The response should consist of the records that follow, printed exactly.

----------------------------------------

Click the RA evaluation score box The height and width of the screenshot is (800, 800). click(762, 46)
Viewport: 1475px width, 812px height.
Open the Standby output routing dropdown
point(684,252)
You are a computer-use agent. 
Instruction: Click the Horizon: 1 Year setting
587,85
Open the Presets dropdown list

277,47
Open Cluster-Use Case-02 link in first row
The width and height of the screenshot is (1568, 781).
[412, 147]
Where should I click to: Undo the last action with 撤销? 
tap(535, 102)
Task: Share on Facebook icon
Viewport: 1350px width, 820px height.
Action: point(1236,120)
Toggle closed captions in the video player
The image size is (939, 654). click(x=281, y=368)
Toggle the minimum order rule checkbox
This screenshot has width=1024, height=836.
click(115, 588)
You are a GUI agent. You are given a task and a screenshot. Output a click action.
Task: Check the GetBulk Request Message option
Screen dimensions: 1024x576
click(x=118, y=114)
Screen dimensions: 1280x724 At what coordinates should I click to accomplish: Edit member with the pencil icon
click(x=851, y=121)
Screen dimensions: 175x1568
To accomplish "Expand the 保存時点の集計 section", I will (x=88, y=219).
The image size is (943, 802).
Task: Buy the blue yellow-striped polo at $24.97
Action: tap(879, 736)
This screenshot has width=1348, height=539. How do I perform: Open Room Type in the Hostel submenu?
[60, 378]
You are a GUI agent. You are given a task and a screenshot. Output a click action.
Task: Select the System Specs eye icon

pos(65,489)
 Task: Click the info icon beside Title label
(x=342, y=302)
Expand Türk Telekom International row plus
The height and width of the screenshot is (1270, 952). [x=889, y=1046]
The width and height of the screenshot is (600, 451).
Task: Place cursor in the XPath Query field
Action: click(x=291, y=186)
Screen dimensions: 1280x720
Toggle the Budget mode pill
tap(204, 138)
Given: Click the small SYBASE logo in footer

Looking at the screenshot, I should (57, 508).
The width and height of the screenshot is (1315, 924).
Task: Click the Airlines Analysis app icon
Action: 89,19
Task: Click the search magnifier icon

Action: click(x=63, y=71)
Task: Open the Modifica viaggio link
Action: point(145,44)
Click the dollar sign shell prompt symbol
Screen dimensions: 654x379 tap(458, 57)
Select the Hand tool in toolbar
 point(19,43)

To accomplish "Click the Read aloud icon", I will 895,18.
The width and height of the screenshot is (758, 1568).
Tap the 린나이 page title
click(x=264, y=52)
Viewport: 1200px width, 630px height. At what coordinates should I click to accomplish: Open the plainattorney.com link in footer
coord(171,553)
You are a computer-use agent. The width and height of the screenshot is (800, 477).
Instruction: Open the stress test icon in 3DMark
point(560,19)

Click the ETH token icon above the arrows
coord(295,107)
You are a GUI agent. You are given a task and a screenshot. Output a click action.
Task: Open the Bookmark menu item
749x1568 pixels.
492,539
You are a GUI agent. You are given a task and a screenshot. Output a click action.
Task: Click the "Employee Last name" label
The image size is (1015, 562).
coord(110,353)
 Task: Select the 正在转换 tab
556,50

----------------------------------------

TASK OUTPUT:
Click the RA evaluation score box The height and width of the screenshot is (800, 800). click(762, 46)
Viewport: 1475px width, 812px height.
Open the Standby output routing dropdown
point(684,252)
You are a computer-use agent. 
Instruction: Click the Horizon: 1 Year setting
587,85
Open the Presets dropdown list

277,47
Open Cluster-Use Case-02 link in first row
The width and height of the screenshot is (1568, 781).
[412, 147]
Where should I click to: Undo the last action with 撤销? 
tap(535, 102)
Task: Share on Facebook icon
Viewport: 1350px width, 820px height.
Action: point(1236,120)
Toggle closed captions in the video player
The image size is (939, 654). click(x=281, y=368)
Toggle the minimum order rule checkbox
This screenshot has width=1024, height=836.
click(115, 588)
You are a GUI agent. You are given a task and a screenshot. Output a click action.
Task: Check the GetBulk Request Message option
Screen dimensions: 1024x576
click(x=118, y=114)
Screen dimensions: 1280x724 At what coordinates should I click to accomplish: Edit member with the pencil icon
click(x=851, y=121)
Screen dimensions: 175x1568
To accomplish "Expand the 保存時点の集計 section", I will (x=88, y=219).
The image size is (943, 802).
Task: Buy the blue yellow-striped polo at $24.97
Action: tap(879, 736)
This screenshot has width=1348, height=539. How do I perform: Open Room Type in the Hostel submenu?
[60, 378]
You are a GUI agent. You are given a task and a screenshot. Output a click action.
Task: Select the System Specs eye icon

pos(65,489)
 Task: Click the info icon beside Title label
(x=342, y=302)
Expand Türk Telekom International row plus
The height and width of the screenshot is (1270, 952). [x=889, y=1046]
The width and height of the screenshot is (600, 451).
Task: Place cursor in the XPath Query field
Action: click(x=291, y=186)
Screen dimensions: 1280x720
Toggle the Budget mode pill
tap(204, 138)
Given: Click the small SYBASE logo in footer

Looking at the screenshot, I should (57, 508).
The width and height of the screenshot is (1315, 924).
Task: Click the Airlines Analysis app icon
Action: 89,19
Task: Click the search magnifier icon

Action: click(x=63, y=71)
Task: Open the Modifica viaggio link
Action: point(145,44)
Click the dollar sign shell prompt symbol
Screen dimensions: 654x379 tap(458, 57)
Select the Hand tool in toolbar
 point(19,43)

To accomplish "Click the Read aloud icon", I will 895,18.
The width and height of the screenshot is (758, 1568).
Tap the 린나이 page title
click(x=264, y=52)
Viewport: 1200px width, 630px height. At what coordinates should I click to accomplish: Open the plainattorney.com link in footer
coord(171,553)
You are a computer-use agent. The width and height of the screenshot is (800, 477).
Instruction: Open the stress test icon in 3DMark
point(560,19)

Click the ETH token icon above the arrows
coord(295,107)
You are a GUI agent. You are given a task and a screenshot. Output a click action.
Task: Open the Bookmark menu item
749x1568 pixels.
492,539
You are a GUI agent. You are given a task and a screenshot. Output a click action.
Task: Click the "Employee Last name" label
The image size is (1015, 562).
coord(110,353)
 Task: Select the 正在转换 tab
556,50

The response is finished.